After the initial tests, there’s market value to consider—you see the recent selling history of items on the app to see how yours will fare. Right now, there’s logo mania. “People want the Fendi Zucca print, which is their F’s all over,” Liz explains. “They want Louis Vuitton.” Meanwhile, streetwear and sneakers are such a growing market that The RealReal has hired a specialist to keep up.

Yes, darling, the Chanel is 100 percent authentic.

Off-White gear released before Virgil Abloh’s ascension to Louis Vuitton is superhot, and right after an Adidas Yeezy launch the value of the shoes will skyrocket above the original retail price before dying down a week later, when all the sneakerheads have already nabbed their pairs.

Accepted items are sent to a warehouse like the one in nearby Brisbane. Wainwright seems to know everyone she passes, greeting them by name and wrinkling her nose at outsiders—she describes her employee base as “a lot of female, a lot of trans, a lot of creative dressers.”

She heads into the cage—yes, a literal cage—where fine jewelry is kept and officially authenticated with an x-ray machine that breaks down everything from the makeup of the metals in rings to the type of fibers in a fabric, detecting knockoffs like faux-Chanel tweed. A forthcoming device will be able to identify which part of the world materials come from.

A Liv Ballard necklace tilts the scale.

That sourcing machine will allow customers to know more than whether items sold on The RealReal are more than just, well, real. Wainwright, who considers herself “almost vegan,” struggles with issues like whether to sell items like fur and diamonds that weren’t mined ethically. “This is an ongoing debate,” she says. “And I would say I’m on the far end of ‘I don't think we should take anything like that.’ However, there’s a logical point of view which won out, that if you are selling previously owned, you might stop the ‘sell new’ a little bit.”

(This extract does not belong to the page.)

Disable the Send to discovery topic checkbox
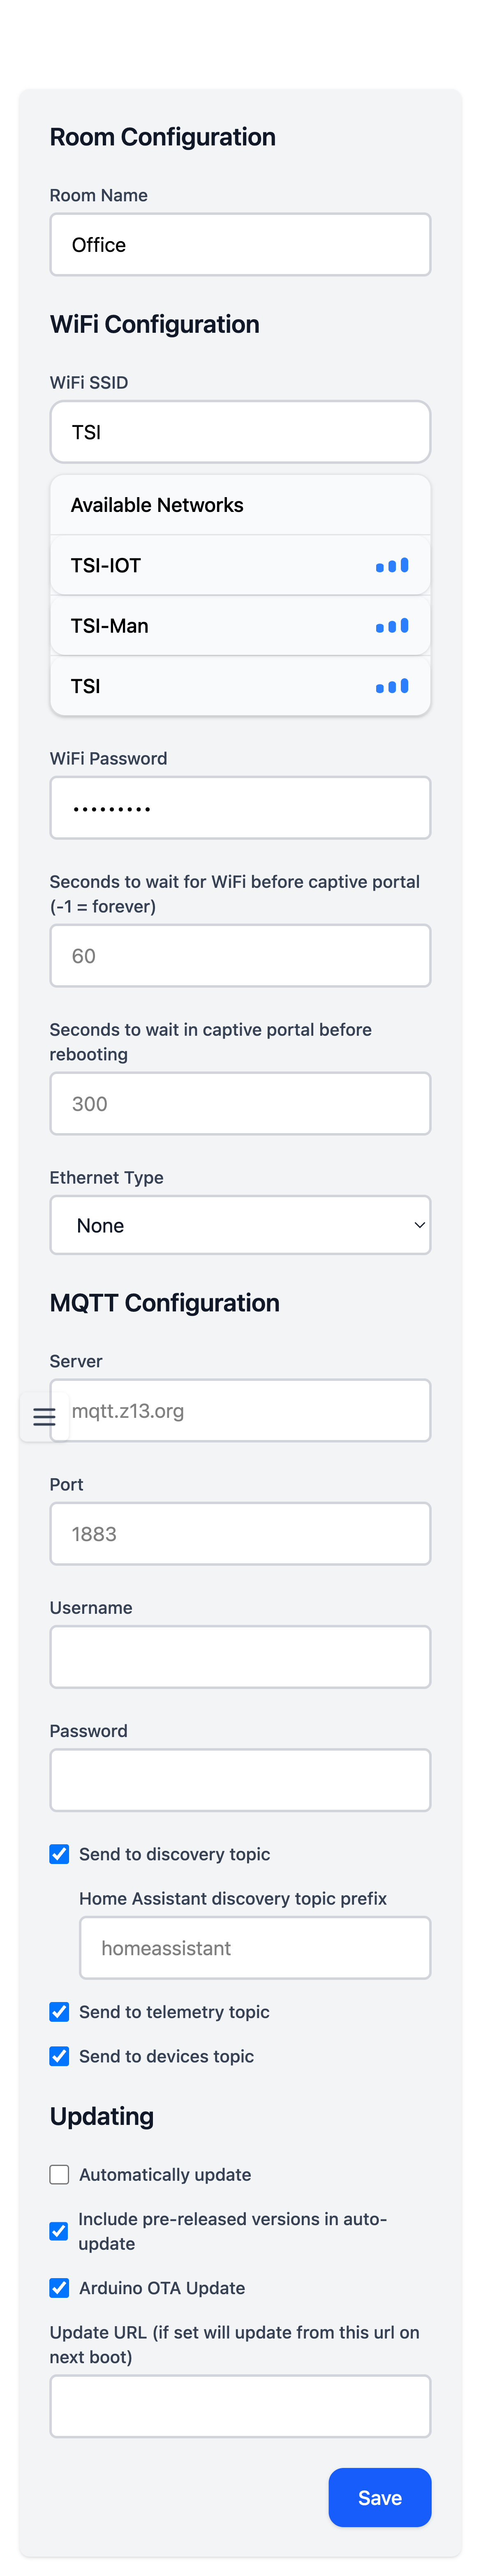 tap(59, 1854)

Wainwright eats her tuna sandwich—she’s decided to land on the “almost” side of veganism today—and happily scrolls through the app in search of a green dress. “Look at these editors’ picks,” she says, pointing to items marked by the team as good finds. “I'm ‘obsessing’ it” she says of the process that stores favorites, like the chiffon number she’s looking at, to be purchased—or watched for discounts that kick in after a month without selling. “You tap the little heart, it’ll show up in your ‘obsessions’ section.”

A lime-green dress becomes Wainwright’s next obsession. “Ooh, isn’t that pretty? That’s very Romy and Michele’s High School Reunion. I love it.”